Cautiously, Tucker braced both legs and one arm in their holds, then used one hand to pull down on the latch. It held fast, rusted by disuse and corrosion. Slowly, Trip leaned back against the tunnel, and pushed his feet hard against the opposite wall, pinning himself firmly in place. With both hands freed, he grasped the latch with both fists and pulled, groaning with the effort.
Nothing. Archer was ready to crawl down and help—but Trip started moving upward until his feet were above the latch.
Then, in a swift, precarious move that made the Captain catch his breath, Trip stepped onto the latch, and pushed downward with his full weight.
Stop, Archer wanted to shout, you’ll fall ... But he knew, like Tucker, that it was time for desperate action.
Trip bent his knees again, pressing outward with both hands against either wall, forcing his weight down again, again.
At last, the latch let go a screech; Archer glanced quickly overhead.
The metal “ceiling” was beginning to open.
A minute later, the three of them were making their way along a blessedly horizontal catwalk. It terminated in front of another sealed maintenance hatch to another tunnel leading up to the surface; Archer gave his fatigued, near-trembling muscles a silent pep talk.

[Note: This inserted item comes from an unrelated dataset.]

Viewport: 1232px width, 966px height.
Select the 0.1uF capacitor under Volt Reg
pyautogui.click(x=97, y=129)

Hang on; not much farther to go.
Kessick didn’t even seem winded, as if this were easy work after the extreme toil in the mines. The Xindi reached the maintenance hatch and groped at the ceiling in the dimness, searching for the ratchet that surely was there. After several unsuccessful tries, his expression grew anxious.

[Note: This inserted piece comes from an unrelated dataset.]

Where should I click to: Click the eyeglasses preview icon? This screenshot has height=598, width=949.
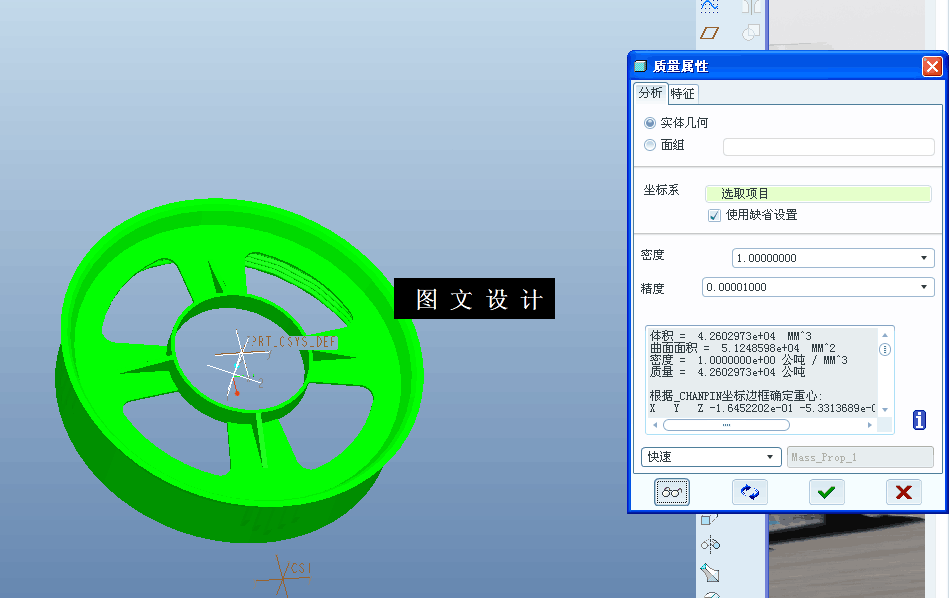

“Looking for this?” Trip asked. Archer and the Xindi turned to see the engineer just as he picked up the ratchet, which had been propped against the wall. He tossed it to Archer, who quickly connected it to the opening mechanism and began ratcheting away.
Almost there now ...
The foreman reached out with thin, large-knuckled fingers—each crease, each cuticle, each crescent beneath his nails outlined in a darker shade of blue—and brushed away the top layer of grit from an aging monitor screen.
The display showed a schematic of the plasma ducts in the underground mines. The operation had long used plasma as a coolant; once it became superheated, it was released through the ducts until it at last cooled, only to be recycled. Since the mines were not operating at full capacity (a situation the foreman hoped the Enterprise crew would help correct), several of the ducts were currently sealed off.
The foreman had imagined that the Captain and his engineer, being such fit, healthy specimens, would make fine miners; now he was beginning to have his doubts.
He directed a finger at the glowing schematic. “Duct Thirteen. They’ve opened two emergency baffles.” It was an impressive effort, to say the least.
The head guard stood beside him. “They’re nearly to the surface.” The alien’s deeper-than-bass growl revealed a note of concern—not for the good of the operation, the foreman knew, but for his own head. If the foreman’s superiors heard that an entire starship crew had been lost, there would be hell to pay. The foreman would receive the brunt of it, but the head guard was next in line for punishment. “We should destroy their landing pod.”
“It’s too valuable,” the foreman snapped. He furrowed his worn brow. They were using the plasma ducts; why not give them plasma? Some nice, hot, heated-to-instantly-incinerating plasma ... He pointed to the monitor again. “How long would it take to redirect the plasma flow into that conduit.”
Beneath his rebreather, the guard smiled. “I’ll see to it.”
He strode off, leaving the foreman to watch his future fortune trying to make its way to the planet surface.